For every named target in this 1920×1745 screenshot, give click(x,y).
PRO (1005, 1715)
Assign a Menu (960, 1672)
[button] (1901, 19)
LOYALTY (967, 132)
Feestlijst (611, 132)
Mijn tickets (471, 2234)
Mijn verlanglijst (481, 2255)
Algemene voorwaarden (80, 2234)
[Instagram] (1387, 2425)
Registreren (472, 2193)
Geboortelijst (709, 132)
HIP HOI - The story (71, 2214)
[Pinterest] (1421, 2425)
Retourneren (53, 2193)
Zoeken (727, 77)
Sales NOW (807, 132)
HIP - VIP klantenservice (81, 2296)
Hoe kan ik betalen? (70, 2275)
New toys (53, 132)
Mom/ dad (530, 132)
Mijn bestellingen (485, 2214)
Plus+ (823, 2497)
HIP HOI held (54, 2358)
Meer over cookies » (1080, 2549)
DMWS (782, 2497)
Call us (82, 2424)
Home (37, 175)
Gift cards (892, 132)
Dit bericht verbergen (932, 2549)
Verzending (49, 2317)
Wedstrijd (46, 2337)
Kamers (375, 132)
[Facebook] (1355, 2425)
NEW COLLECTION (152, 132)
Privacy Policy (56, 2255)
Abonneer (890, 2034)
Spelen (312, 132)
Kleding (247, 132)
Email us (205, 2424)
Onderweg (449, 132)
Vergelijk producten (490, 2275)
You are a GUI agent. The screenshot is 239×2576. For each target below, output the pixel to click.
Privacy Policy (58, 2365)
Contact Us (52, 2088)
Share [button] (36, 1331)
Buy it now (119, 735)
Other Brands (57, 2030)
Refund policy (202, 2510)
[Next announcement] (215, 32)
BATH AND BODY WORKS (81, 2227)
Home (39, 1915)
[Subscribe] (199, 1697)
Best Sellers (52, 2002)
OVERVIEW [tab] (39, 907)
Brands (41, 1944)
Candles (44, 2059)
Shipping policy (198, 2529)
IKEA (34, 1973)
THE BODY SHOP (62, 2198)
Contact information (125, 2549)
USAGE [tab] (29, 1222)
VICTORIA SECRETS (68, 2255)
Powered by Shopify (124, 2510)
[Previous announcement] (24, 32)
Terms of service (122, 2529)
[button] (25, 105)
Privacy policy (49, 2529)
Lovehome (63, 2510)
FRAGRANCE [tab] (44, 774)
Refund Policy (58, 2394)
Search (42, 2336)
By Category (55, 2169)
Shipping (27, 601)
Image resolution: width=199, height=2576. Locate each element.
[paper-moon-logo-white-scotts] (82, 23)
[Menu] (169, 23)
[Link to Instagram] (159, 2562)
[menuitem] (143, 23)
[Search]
|---|
For every entry in the records above, write an exact copy.

For every named target in this 1920×1745 screenshot, give click(x,y).
PRO (1005, 1715)
Assign a Menu (960, 1672)
[button] (1901, 19)
LOYALTY (967, 132)
Feestlijst (611, 132)
Mijn tickets (471, 2234)
Mijn verlanglijst (481, 2255)
Algemene voorwaarden (80, 2234)
[Instagram] (1387, 2425)
Registreren (472, 2193)
Geboortelijst (709, 132)
HIP HOI - The story (71, 2214)
[Pinterest] (1421, 2425)
Retourneren (53, 2193)
Zoeken (727, 77)
Sales NOW (807, 132)
HIP - VIP klantenservice (81, 2296)
Hoe kan ik betalen? (70, 2275)
New toys (53, 132)
Mom/ dad (530, 132)
Mijn bestellingen (485, 2214)
Plus+ (823, 2497)
HIP HOI held (54, 2358)
Meer over cookies » (1080, 2549)
DMWS (782, 2497)
Call us (82, 2424)
Home (37, 175)
Gift cards (892, 132)
Dit bericht verbergen (932, 2549)
Verzending (49, 2317)
Wedstrijd (46, 2337)
Kamers (375, 132)
[Facebook] (1355, 2425)
NEW COLLECTION (152, 132)
Privacy Policy (56, 2255)
Abonneer (890, 2034)
Spelen (312, 132)
Kleding (247, 132)
Email us (205, 2424)
Onderweg (449, 132)
Vergelijk producten (490, 2275)
You are a GUI agent. The screenshot is 239×2576. For each target below, output the pixel to click.
Privacy Policy (58, 2365)
Contact Us (52, 2088)
Share [button] (36, 1331)
Buy it now (119, 735)
Other Brands (57, 2030)
Refund policy (202, 2510)
[Next announcement] (215, 32)
BATH AND BODY WORKS (81, 2227)
Home (39, 1915)
[Subscribe] (199, 1697)
Best Sellers (52, 2002)
OVERVIEW [tab] (39, 907)
Brands (41, 1944)
Candles (44, 2059)
Shipping policy (198, 2529)
IKEA (34, 1973)
THE BODY SHOP (62, 2198)
Contact information (125, 2549)
USAGE [tab] (29, 1222)
VICTORIA SECRETS (68, 2255)
Powered by Shopify (124, 2510)
[Previous announcement] (24, 32)
Terms of service (122, 2529)
[button] (25, 105)
Privacy policy (49, 2529)
Lovehome (63, 2510)
FRAGRANCE [tab] (44, 774)
Refund Policy (58, 2394)
Search (42, 2336)
By Category (55, 2169)
Shipping (27, 601)
Image resolution: width=199, height=2576. Locate each element.
[paper-moon-logo-white-scotts] (82, 23)
[Menu] (169, 23)
[Link to Instagram] (159, 2562)
[menuitem] (143, 23)
[Search]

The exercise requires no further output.